Introduction

The Second Ambulance: A New Mystery in the Death of Elvis Presley
For nearly five decades, the world has accepted the official narrative of August 16, 1977: Elvis Presley was found unresponsive at Graceland, rushed by a single ambulance to Baptist Memorial Hospital, and pronounced dead. however, a newly surfaced document—a Memphis Fire Department dispatch log obtained through a Freedom of Information request—threatens to dismantle this long-standing history. The log reveals a shocking detail: two ambulances left Graceland that afternoon, not one.
The Mystery of Unit 19
The first ambulance, Unit 6, is the one the public knows. It departed the front gates at 2:47 p.m. with the King’s body. Yet, at that exact same moment, the dispatch logs show Unit 19 was ordered to the rear service entrance of Graceland. Unlike the emergency run to the hospital, this second unit was classified as a “medical transport” for a “stable patient.” Most chillingly, its destination was not a hospital, but Arrow Drive—the service road for private aviation at Memphis International Airport.
Theories of a Cover-Up
This revelation has sparked three primary theories regarding what—or who—was inside that second vehicle:
1. The Evidence Sanitization: By 1977, Elvis’s physician, Dr. George Nichopoulos, had prescribed him over 10,000 doses of narcotics and sedatives in just eight months. Some believe the second ambulance was used to spirit away incriminating medical evidence—pill bottles and records—to a private jet before police could secure the scene.

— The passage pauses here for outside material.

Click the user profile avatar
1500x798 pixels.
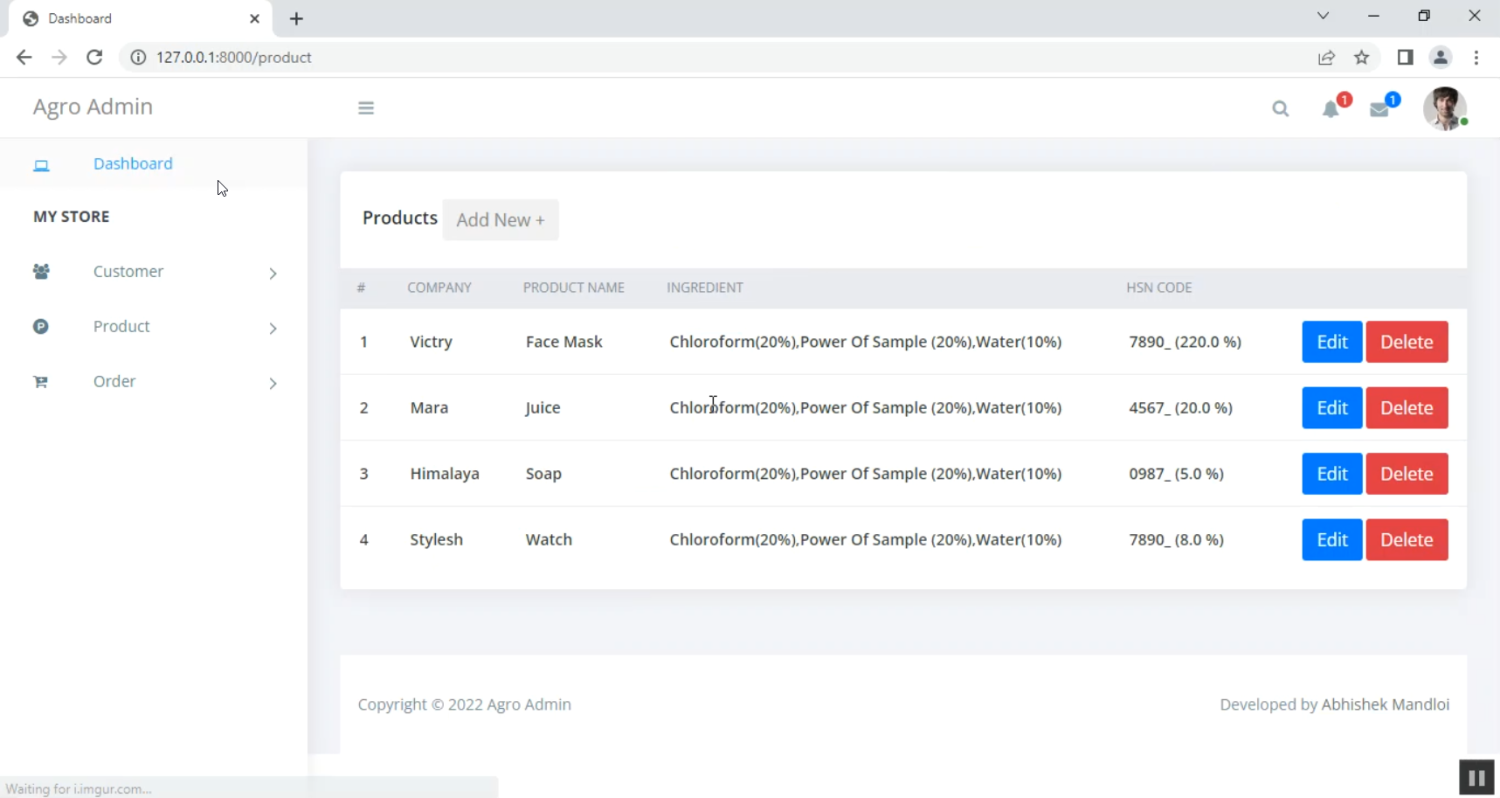click(1444, 108)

2. The Disappearing Witness: Another theory suggests a person who “knew too much” was removed from the property. This aligns with a 1988 account from a Graceland housekeeper who claimed to see unidentified men in suits carrying something wrapped in a white sheet out the back door.
3. The Timeline Anomaly: Forensic evidence adds fuel to the fire. When Elvis was measured at the hospital at 3:30 p.m., his core temperature was 89°F. Given the physics of body cooling, this suggests he may have died as early as 10:30 a.m., hours before the official discovery. This gap would have provided ample time for Colonel Tom Parker to orchestrate a “managed” death.
The Paper Trail to Mexico
The mystery deepens with FAA records showing a private Learjet, owned by a shell company linked to Colonel Parker, filed a flight plan for Cancun, Mexico, just 11 minutes before the second ambulance arrived at the airport.

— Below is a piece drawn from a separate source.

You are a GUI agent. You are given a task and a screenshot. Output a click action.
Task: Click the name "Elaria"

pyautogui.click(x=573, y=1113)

While the official stance remains that these logs are clerical errors, the legal pushback suggests otherwise. Recent attempts to unredact these files have been met with federal sealing orders. Whether the second ambulance carried evidence, a witness, or a darker secret, it serves as a haunting reminder that even in death, the “King” was a man trapped within a machine that prioritized the legend over the truth.